The news out of Havana is that this isolated bastion of Marxism-Leninism has started rationing even cigars and cigarettes as its economy collapses.

As if that were not bad enough, major cuts are expected in Soviet aid now totaling $3.5 billion a year. In fact, the Castro regime is preparing Cubans for the "zero option" of hardships should Moscow turn off the spigot altogether.

Now that the Soviet Union has collapsed as a communist giant and a superpower, Moscow is re-examining its overall relations with Mr. Castro. While continuing trade links are in the Soviets' interest (trading oil for Cuban sugar), the Caribbean island has quickly lost its strategic Cold War importance. This was shown by President Mikhail S. Gorbachev's pledge to begin talks on withdrawing 11,000 Soviet troops from Cuba.

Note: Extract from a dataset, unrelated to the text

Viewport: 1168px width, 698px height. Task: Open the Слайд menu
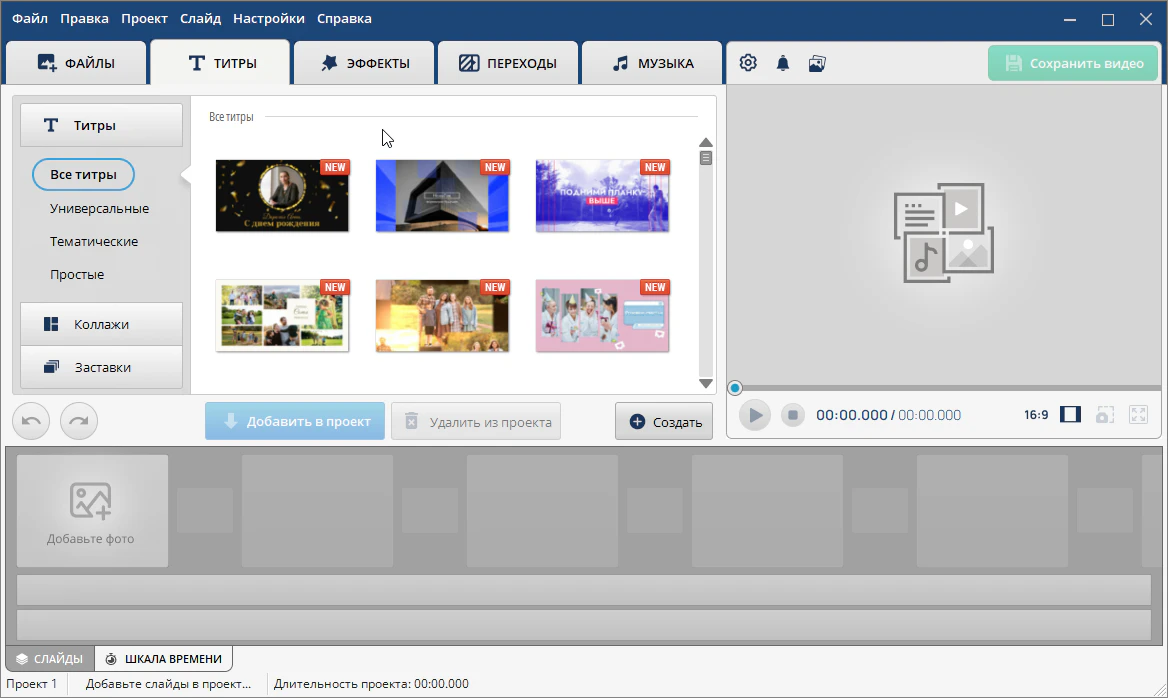[201, 18]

The forthcoming Soviet pullout is good news to Americans, but not for Mr. Castro. A little over three decades after he took power and became Moscow's bogeyman at the doorstep of the United States, Mr. Castro is now being deserted. He faces the bankruptcy of his rule.

While U.S. officials would welcome Mr. Castro's removal, they fear political chaos if his government begins to falter. A bloodless coup by senior elements of the army or the communist party might not be bad, experts argue. But the country could as easily turn into something uncontrollable, triggering turmoil and bloodshed.

These are crucial days for Fidel Castro. In an effort to combat his government's growing unpopularity, he has called a party congress for Oct. 10. It is to elect a younger and more energetic central committee and adopt a program to "increase democracy within the party." At the same time, the ruling elite has no plans to discuss replacing Cuba's one-party system or its failed socialist economic policies. Nor is there talk about challenging Mr. Castro's personal stewardship.

It may be, however, that the Soviet decision to withdraw troops from Cuba could start to unravel Mr. Castro's rule. For three decades, his slogan has been, "Socialism or death." As socialist governments disappear one after another, he is a survivor who cannot last much longer.